The Florida House PreK-12 Appropriations Subcommittee approved a committee bill that would require school districts to split their local property tax revenue with charter schools.
The bill passed with Republican backing and opposition from Democrats. The contentious debate delved into issues such as school choice and equitable funding.
A legislative staff analysis estimates the measure would raise about $147.9 million a year for charter schools, nearly double the $75 million that 556 charter schools currently share from the state budget.
The bill would create a stable funding source for charter schools, which would no longer rely solely on year-to-year appropriations. At the same time, it would avoid cutting into the money districts must set aside to pay off existing debt.
Rep. Manny Diaz, R-Hialeah, who explained the bill, said it would even the playing field so both charter and public school students receive closer to equal funding.
The bill drew concerns from some school districts, whose representatives said their construction budgets are spread thin.
Wendy Dodge, legislative affairs director for Polk County schools, said her district is relatively large, with 29 charter schools. But it has lots of rural areas. After setting aside $17.5 million for debt service, the district has about $27.5 to pay for repairs of its existing buildings. It has hundreds of millions worth of identified needs.
“We just don’t see the equity that is supposed to be in this proposal,” she said.
In some cases, the state appeals process allows charter schools to open in districts despite opposition from the local school board, Dodge said. And school districts face more stringent state regulation of their facilities.
“If this is the direction that you would like to go in, then we would say that public school facilities in the state need to be completely deregulated,” she said. “There’s no reason why my elected school board should go to the state and ask for permission to spend money on facilities when a well-meaning charter school can build wherever, and do whatever, they like.”
Rep. Byron Donalds, R-Naples, helped found Mason Classical Academy, a charter school in Collier County.

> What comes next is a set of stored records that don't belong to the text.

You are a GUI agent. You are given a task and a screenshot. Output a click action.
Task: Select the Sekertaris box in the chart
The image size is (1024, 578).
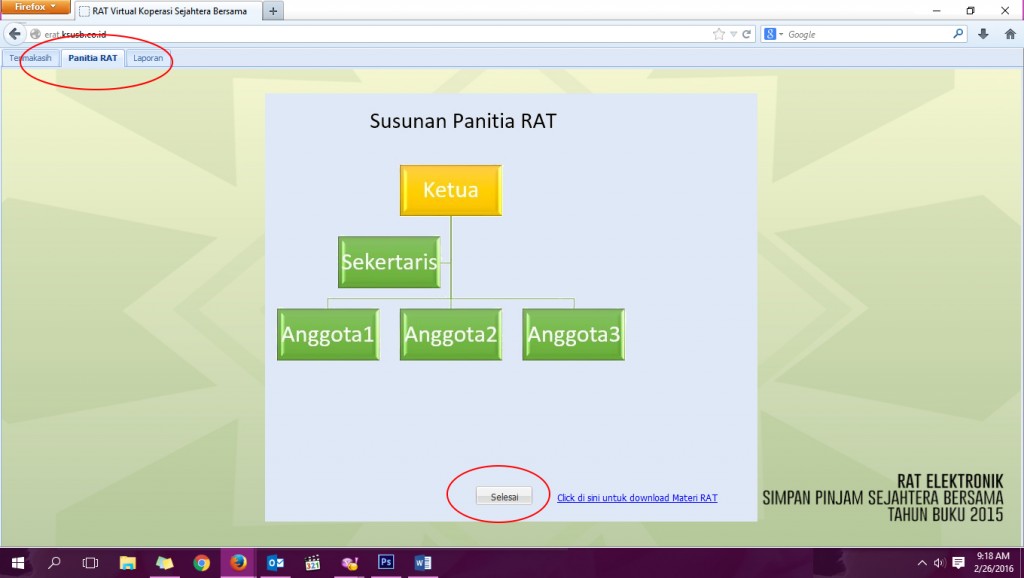pos(388,262)
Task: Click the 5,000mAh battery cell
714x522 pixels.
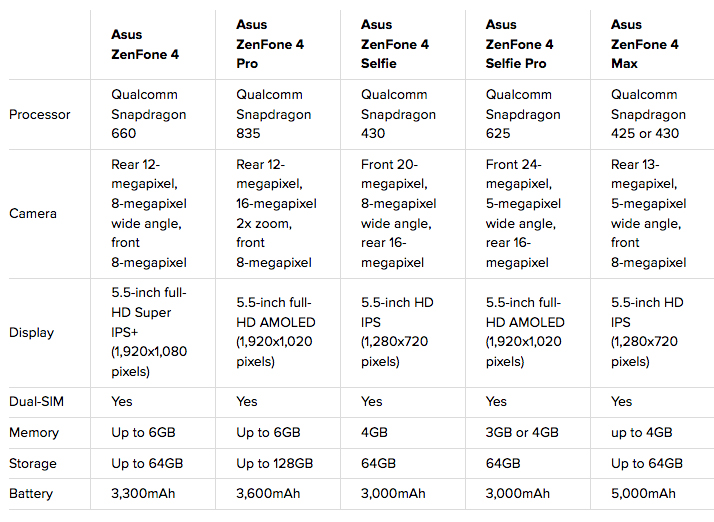Action: click(x=643, y=493)

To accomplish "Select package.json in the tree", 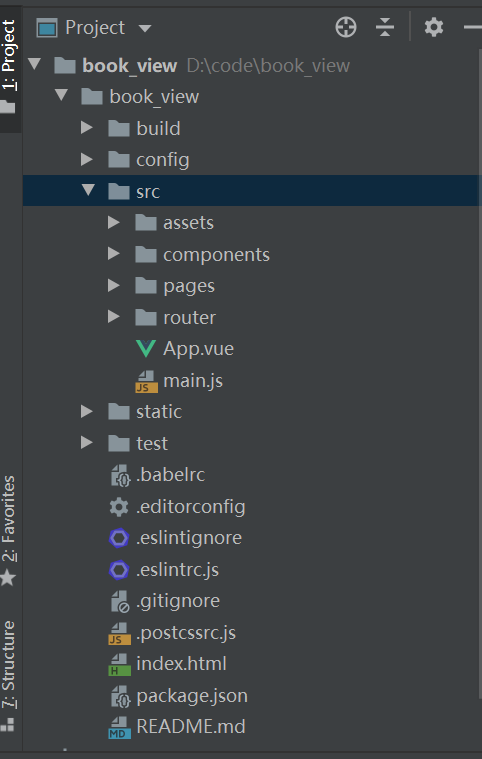I will coord(192,696).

The coastal district has one of the most lucrative property tax bases in Florida, but he said it still doesn’t share the revenue with charter schools.
“It is unfathomable to me that we tax local citizens in every county in this state for the capital facilities for the public schools, but because a parent makes an affirmative decision to take their child to a charter school, we say, ‘You don’t have access to that money anymore,’” he said. “That’s unfathomable to me.”
Donalds continued: “We fund the education of children. That’s why we tax our citizens. We fund the education of children, not educational bureaucracy, not buildings, but children.”
Even so, Democratic representatives Larry Lee, D-Port St. Lucie, Roy Hardemon, D-Miami and Wengay Newton, D-St. Petersburg, took exception to the bill.
“I believe in educational opportunities for all kids,” said Newton. “I think educational opportunities are great, but I don’t want to suffice one for the other. To me, I think what they ought to do is find a different funding source or give [charter schools] taxing authority.”
“The public school monies were meant for the general public schools,” he said. “And how we keep mixing it up and putting our children in the middle of it is puzzling to me. It is taking away from what we consider public schools and what the law considered public schools.”